Deleting duplicate rows in a database table is a common task in SQL, and it’s important for maintaining data integrity. Duplicate rows can occur for various reasons, such as data entry errors or system glitches. Here’s a guide on how to delete duplicate rows in SQL:

Identifying Duplicate Rows

Before deleting duplicate rows, you need to identify them. You can use the GROUP BY clause along with the HAVING clause to find rows where certain columns have duplicate values. For example, if you have a table called your_table and you want to find duplicate rows based on the values in columns col1 and col2, you can use the following query:

SELECT col1, col2, COUNT(*)
FROM your_table
GROUP BY col1, col2
HAVING COUNT(*) > 1;

This query will show you the values of col1 and col2 that have more than one occurrence in the table.

Deleting Duplicate Rows

Once you’ve identified the duplicate rows, you can use the DELETE statement to remove them. The general syntax for deleting duplicate rows is as follows:

DELETE FROM your_table
WHERE (col1, col2) IN (
    SELECT col1, col2
    FROM your_table
    GROUP BY col1, col2
    HAVING COUNT(*) > 1
);

This query deletes all rows where the combination of values in col1 and col2 is duplicated.
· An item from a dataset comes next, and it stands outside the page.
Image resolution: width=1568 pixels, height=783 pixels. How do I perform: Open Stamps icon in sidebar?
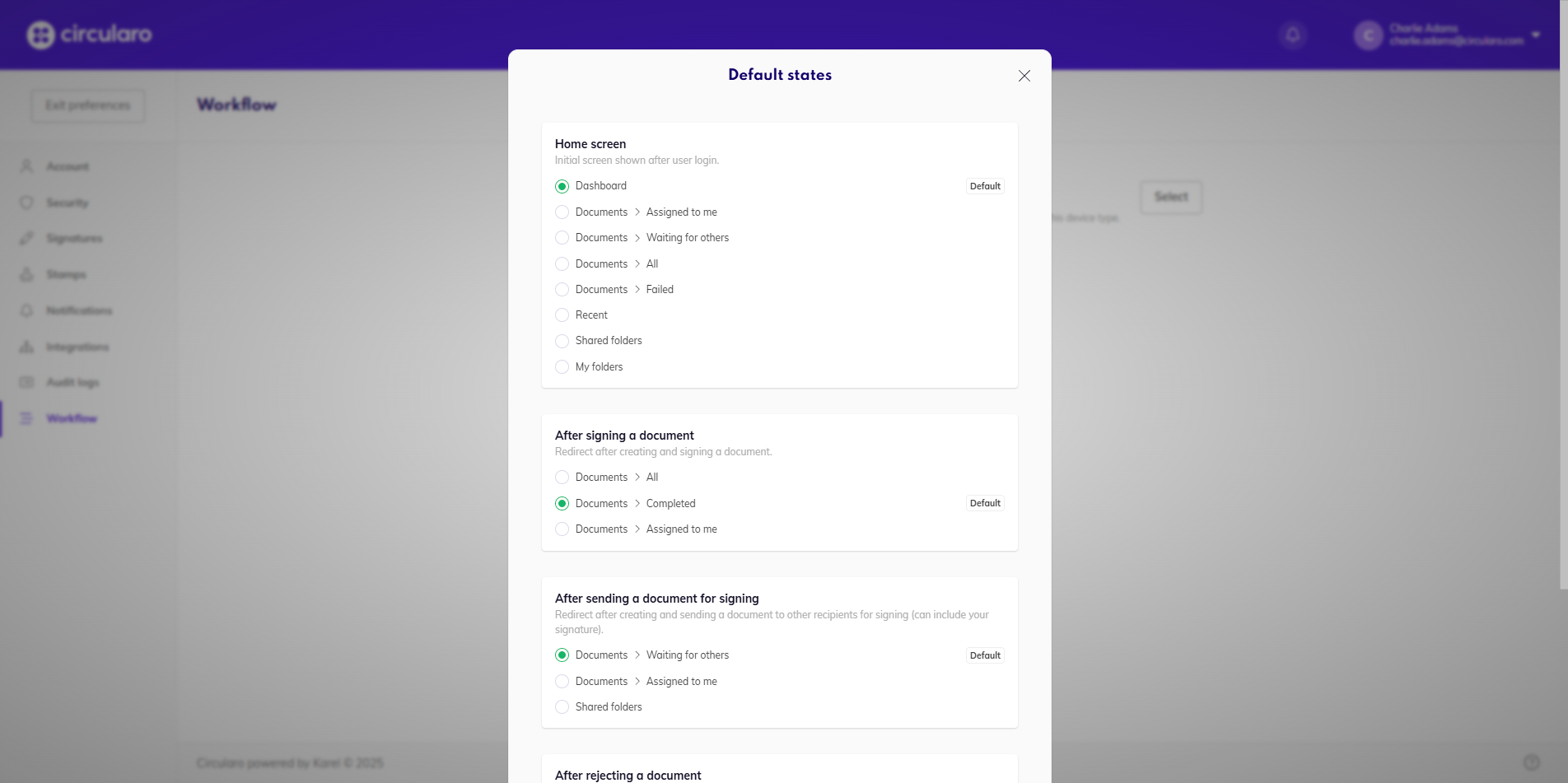[x=27, y=274]
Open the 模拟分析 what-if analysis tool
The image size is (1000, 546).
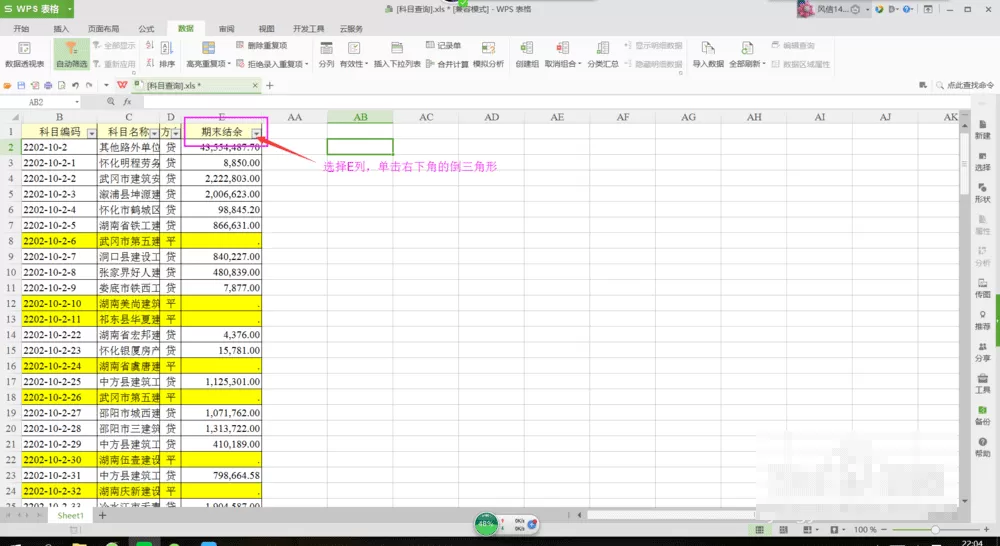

Using Row Number to Keep One Instance

Another approach is to use the ROW_NUMBER() window function to assign a unique number to each row within a partition of the duplicate values. You can then delete all rows with a row number greater than 1. Here’s an example:

WITH CTE AS (
    SELECT
        col1,
        col2,
        ROW_NUMBER() OVER (PARTITION BY col1, col2 ORDER BY col1) AS RowNum
    FROM your_table
)
DELETE FROM CTE WHERE RowNum > 1;

This query uses a Common Table Expression (CTE) and the ROW_NUMBER function to assign a unique number to each row within the partitions defined by col1 and col2. The DELETE statement then removes rows with a row number greater than 1.

Caution

Before executing DELETE statements, it’s crucial to have a backup of your data or to work in a test environment to avoid accidental data loss. Always be certain that you are deleting the correct duplicate rows.

Keep in mind that the specific syntax may vary slightly depending on the database system you are using (e.g., MySQL, PostgreSQL, SQL Server), so it’s a good practice to consult the documentation for your specific database.